Here you will get help to understand your emotions and find tools to manage them in a healthy way.
What is jealousy – really?
Jealousy is often a mixture of fear, insecurity, and the need for control . It can be triggered by:
fear of being abandoned
previous infidelity experiences
low self-esteem
unresolved traumas or relationship patterns
Signs that your jealousy has gone too far
You control your partner (cell phone, social media, schedules)
You often feel threatened by others, even without clear reasons
You get anxious when your partner is with friends
You experience shame after your reactions – but find it difficult to stop
If you recognize yourself – you are not alone . It is possible to change.
What does psychology say?
Jealousy is often more about one's inner state than the external situation . It can be linked to attachment patterns from childhood, low self-esteem, or past betrayal. A common thought is: “I'm not enough – sooner or later they'll leave me.”
Here, talk therapy or digital CBT can play an important role.
Five proven strategies for dealing with jealousy
- Reflect on the origins.
Write down what triggers the feeling. Is it current or linked to old patterns?

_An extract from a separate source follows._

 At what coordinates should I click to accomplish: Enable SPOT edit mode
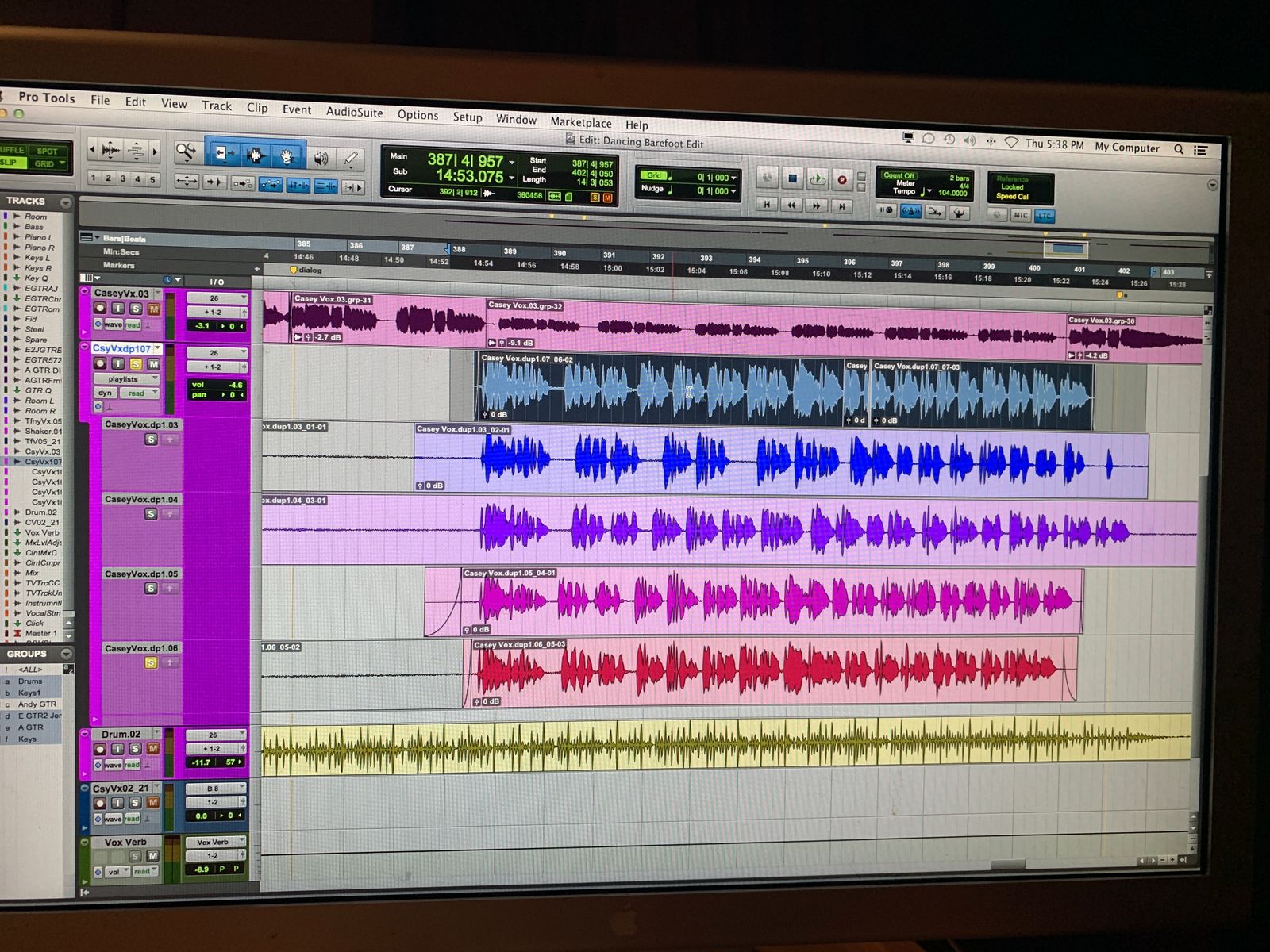click(x=47, y=151)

- Communicate honestly – but not in controlling manner
Say: “I feel anxious when…” instead of “Why do you like her pictures?”
- Build self-esteem
The more secure you are in yourself, the less threatened you feel by others.
- Set boundaries – for yourself
Not acting on every feeling is a strength. Breathe. Write. Wait.
- Seek support in time
Talk to a psychologist if jealousy is controlling your choices, sabotaging your relationships, or making you feel down.
Dare to take the first step – for your own sake
Jealousy hurts – but it can also be a wake-up call . With the right tools, you can transform it into self-knowledge, security and stronger relationships.